→ Documento:
El Garuma, bote a motor de color blanco, parece navegar sobre una mesa de billar. Por ahora surcamos por esas aguas pasivas entre el continente y la Isla Santa María.
Raúl Riquelme, dueño del bote y quien emprendió el último verano la idea de circundar la isla en un tour pagado, nos dice que la ola monumental que buscamos; la gran ola que surfistas como Ramón Navarro consideran como la más grande de Chile, se encuentra al otro lado.
En un día de marejada como éste, con cierta fortuna podríamos presenciar donde se forma una muralla de líquido de algo así como ocho metros. Por ahora, en el sector donde andamos, todo es tranquilidad.
La isla se presenta enigmática, desierta, como el lomo de un gran dinosaurio dormido. La cruzan aves como los fotogénicos Pimpineles de pico rojo. Raúl Riquelme, apunta hacia una lengua de arena, y dice que ahí, en cierta época del año, desova el gaviotín chico. Sentado en la arena descansa un hombre; a su lado hay un montículo de algas. Por este tiempo el sector vive una especie de fiebre del alga; esto por el alto precio que se está pagando.
Un señor con traje de rana nada de manera tranquila en dirección al continente. Son 800 metros de pataleo. El hombre va apoyado en un flotador al que suma un chinguillo cargado de mariscos. Se tapa el rostro cuando lo saludamos. Raúl explica que el señor y su hermano llevan varios años haciendo la misma labor. Dice que ambos están sobre los 60 años, pero se mantienen intactos por el nado. En tierra lo espera un furgón, que los regresa a Antofagasta, donde viven. Nuestro capitán recuerda a una chica, de no más de 20 años, que en verano cruza a nado hasta la isla.
Un ave cae en picada al mar. Riquelme, quien ha buceado por el sector, confirma que bajo las heladas aguas hay un sinfín de especies. Por algo la zona es célebre entre los buceadores.
El dueño del Garuma alardea que ha buceado todo el sector. Lo más impresionante, dice mientras avanzamos hacia el vértice sur de la isla, es nadar al lado de ballenas. El tema lo apasiona, abre los ojos cuando cuenta esto. Las orcas llegan una vez al año al sector, en el mes de marzo. Las define como animales inteligentes, pues distinguen entre un humano y un lobo marino que es su alimento. Hay un riesgo, aclara el capitán, pero es algo extremadamente hermoso.
Ya en la punta, justo al costado donde vemos una pequeña formación de rocas como una portada atrofiada, nos agarra la energía de la marejada.
En medio de la ondulación, el bote sube y baja. Las marejadas se han extendido por toda la semana. Nos sentimos como el hindú y el tigre en la película “Una aventura extraordinaria”. Riquelme nos calma y afirma que ha navegado en situaciones peores, sin embargo no sabe cómo está al otro lado, donde se forman las grandes olas, cuya espuma es visible a varios kilómetros, desde Caleta Constitución.
Chungungos tímidos
El capitán que es de pocas palabras, gira la embarcación. Dejamos el sector de marejada y ya comenzando a circundar la zona oeste de la isla nos metemos entre grandes rocas que parece iceberg o semejan pequeños edificios.

→ Datos proporcionados:
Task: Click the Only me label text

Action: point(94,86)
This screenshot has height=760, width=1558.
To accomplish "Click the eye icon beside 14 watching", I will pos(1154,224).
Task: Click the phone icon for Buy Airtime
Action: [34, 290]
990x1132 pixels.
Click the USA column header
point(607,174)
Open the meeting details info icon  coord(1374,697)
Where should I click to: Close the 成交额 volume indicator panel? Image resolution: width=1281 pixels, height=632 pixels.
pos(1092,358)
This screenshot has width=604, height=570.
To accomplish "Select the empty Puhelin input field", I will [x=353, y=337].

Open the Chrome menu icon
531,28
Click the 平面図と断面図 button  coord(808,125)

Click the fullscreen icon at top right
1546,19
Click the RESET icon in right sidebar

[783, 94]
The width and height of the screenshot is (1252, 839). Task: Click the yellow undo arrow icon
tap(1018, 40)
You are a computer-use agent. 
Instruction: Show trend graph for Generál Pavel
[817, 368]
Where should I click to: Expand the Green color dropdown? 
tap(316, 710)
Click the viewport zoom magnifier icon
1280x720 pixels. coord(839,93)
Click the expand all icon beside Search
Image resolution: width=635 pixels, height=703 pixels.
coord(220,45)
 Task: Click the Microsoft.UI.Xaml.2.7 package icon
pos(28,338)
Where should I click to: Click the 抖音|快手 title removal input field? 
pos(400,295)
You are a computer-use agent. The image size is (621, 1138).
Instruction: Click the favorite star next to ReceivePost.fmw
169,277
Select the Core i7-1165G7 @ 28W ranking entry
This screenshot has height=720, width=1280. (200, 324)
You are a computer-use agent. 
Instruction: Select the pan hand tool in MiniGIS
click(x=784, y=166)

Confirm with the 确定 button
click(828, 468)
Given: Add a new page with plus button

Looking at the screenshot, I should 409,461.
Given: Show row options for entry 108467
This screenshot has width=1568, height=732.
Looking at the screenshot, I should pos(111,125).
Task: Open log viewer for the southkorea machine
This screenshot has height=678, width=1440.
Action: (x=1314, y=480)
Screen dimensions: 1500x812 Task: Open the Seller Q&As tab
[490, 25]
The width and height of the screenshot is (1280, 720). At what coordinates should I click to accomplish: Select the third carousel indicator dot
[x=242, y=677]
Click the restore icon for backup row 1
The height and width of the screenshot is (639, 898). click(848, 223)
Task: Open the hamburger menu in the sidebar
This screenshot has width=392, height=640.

→ Objetivo planteado: Edita el pasaje del texto sobre la Isla Santa María que comienza con "Ya en la punta, justo" y continúa hasta "semejan pequeños edificios.", poniendo "patrón" en lugar de "capitán". Las filas no guardan ninguna relación con el texto sobre la Isla Santa María.

→ Resultado del ejercicio:
Ya en la punta, justo al costado donde vemos una pequeña formación de rocas como una portada atrofiada, nos agarra la energía de la marejada.
En medio de la ondulación, el bote sube y baja. Las marejadas se han extendido por toda la semana. Nos sentimos como el hindú y el tigre en la película “Una aventura extraordinaria”. Riquelme nos calma y afirma que ha navegado en situaciones peores, sin embargo no sabe cómo está al otro lado, donde se forman las grandes olas, cuya espuma es visible a varios kilómetros, desde Caleta Constitución.
Chungungos tímidos
El patrón que es de pocas palabras, gira la embarcación. Dejamos el sector de marejada y ya comenzando a circundar la zona oeste de la isla nos metemos entre grandes rocas que parece iceberg o semejan pequeños edificios.